CHANGES IN FOOD WEB STRUCTURE IN THE WESTERN TETHYS ASSOCIATED WITH THE MESOZOIC MARINE REVOLUTION

Increasing predation pressure during the Mesozoic Marine Revolution (MMR) is thought to have resulted in abrupt ecosystem reorganization due to changes in ecospace utilization, richness, and new modes of life. Ecological restructuring would include new evolutionary innovations and major changes in energy pathways, corresponding to changes in food web structure and functioning. However, current assessments rely predominantly on species diversity, and changes in food web structure have not yet been directly evaluated.
######
Resume the passage on the Mesozoic Marine Revolution after its final sentence. The lines that follow have nothing to do with the passage on the Mesozoic Marine Revolution.
######
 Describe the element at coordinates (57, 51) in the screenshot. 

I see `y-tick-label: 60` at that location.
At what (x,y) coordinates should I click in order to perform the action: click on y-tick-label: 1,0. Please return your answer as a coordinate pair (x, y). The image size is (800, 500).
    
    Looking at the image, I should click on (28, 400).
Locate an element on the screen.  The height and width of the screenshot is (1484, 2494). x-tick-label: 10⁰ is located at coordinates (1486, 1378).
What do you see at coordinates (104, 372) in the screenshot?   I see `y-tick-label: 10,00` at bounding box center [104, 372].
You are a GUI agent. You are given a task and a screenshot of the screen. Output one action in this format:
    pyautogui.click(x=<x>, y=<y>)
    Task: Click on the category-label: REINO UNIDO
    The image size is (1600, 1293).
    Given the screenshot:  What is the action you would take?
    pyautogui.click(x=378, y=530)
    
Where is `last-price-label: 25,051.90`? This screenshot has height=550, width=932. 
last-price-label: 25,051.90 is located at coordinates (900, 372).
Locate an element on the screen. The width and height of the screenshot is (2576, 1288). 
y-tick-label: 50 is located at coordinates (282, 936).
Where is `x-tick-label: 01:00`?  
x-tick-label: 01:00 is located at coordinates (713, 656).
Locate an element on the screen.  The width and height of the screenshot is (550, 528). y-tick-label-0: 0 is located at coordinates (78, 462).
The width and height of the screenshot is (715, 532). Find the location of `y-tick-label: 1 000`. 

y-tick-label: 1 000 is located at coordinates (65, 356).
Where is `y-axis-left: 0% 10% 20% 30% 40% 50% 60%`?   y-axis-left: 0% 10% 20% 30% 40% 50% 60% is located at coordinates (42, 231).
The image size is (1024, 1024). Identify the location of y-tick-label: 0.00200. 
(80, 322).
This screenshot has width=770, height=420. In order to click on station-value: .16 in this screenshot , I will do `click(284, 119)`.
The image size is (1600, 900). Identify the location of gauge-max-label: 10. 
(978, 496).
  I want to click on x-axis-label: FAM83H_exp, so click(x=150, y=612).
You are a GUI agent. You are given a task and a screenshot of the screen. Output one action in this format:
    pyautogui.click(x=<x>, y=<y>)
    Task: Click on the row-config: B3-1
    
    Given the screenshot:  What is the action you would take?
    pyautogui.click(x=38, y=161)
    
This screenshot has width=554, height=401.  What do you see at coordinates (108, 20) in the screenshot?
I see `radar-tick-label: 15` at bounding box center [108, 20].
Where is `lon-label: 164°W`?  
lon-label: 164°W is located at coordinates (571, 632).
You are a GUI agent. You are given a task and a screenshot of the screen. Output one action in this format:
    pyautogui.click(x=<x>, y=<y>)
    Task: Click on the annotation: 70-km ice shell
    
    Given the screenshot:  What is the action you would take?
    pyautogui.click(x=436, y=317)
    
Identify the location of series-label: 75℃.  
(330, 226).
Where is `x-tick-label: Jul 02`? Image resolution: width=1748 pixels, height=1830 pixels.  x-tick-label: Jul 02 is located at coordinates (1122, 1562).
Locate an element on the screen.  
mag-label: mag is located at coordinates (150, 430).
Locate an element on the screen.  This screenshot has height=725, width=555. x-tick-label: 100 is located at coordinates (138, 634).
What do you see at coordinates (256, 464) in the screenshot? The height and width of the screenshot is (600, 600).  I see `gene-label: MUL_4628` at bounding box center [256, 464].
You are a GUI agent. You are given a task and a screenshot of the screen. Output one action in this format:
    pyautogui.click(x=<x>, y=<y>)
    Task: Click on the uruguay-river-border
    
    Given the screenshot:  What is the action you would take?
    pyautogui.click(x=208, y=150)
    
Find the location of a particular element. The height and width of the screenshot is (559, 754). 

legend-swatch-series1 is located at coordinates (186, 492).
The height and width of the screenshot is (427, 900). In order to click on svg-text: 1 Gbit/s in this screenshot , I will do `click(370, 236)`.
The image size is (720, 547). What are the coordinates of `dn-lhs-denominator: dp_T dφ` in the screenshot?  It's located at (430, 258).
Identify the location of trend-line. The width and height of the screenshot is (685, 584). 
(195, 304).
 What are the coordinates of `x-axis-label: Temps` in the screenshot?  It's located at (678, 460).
######
### Result
Here we compare the network topology of shallow marine food webs of the western Tethys from the Anisian (M. Triassic), Bathonian (M. Jurassic), Aptian (E. Cretaceous), and Maastrichtian (L. Cretaceous). Despite topological similarities, such as the number and density of interactions, modularity and connectance, several structural changes occurred. Although richness peaked in the Aptian, functional diversity did not. The number of guilds was consistent across stages, however, guild turnover was high, guilds absent in previous stages were replaced by functional equivalents. Many of these new guilds arose due to increases in body size, and not ecological innovations (new ways of utilizing resources), and mean species body size increased across all clades. As few functional guilds arose between the M. Triassic and E. Cretaceous, novel predator adaptations and diversification of predator clades was likely rapid, occurring prior to the Anisian in the E. Triassic. Functional diversity was concentrated at lower trophic positions (~2), and trophic chains became progressively shorter. The shortening of trophic chains and increased body sizes at higher trophic levels is consistent with the hypothesis that Mesozoic dinoflagellate radiations facilitated the delivery of more energy and biomass to predators at higher trophic levels.

Here we provide the first direct test of escalation and associated changes in trophic structure and energy transfer across the MMR using reconstructed trophic interactions. These findings support the hypothesis that metabolic and physiological escalation during the MMR prompted significant ecosystem restructuring and changes in energy transfer pathways, facilitated by the radiation of phytoplankton.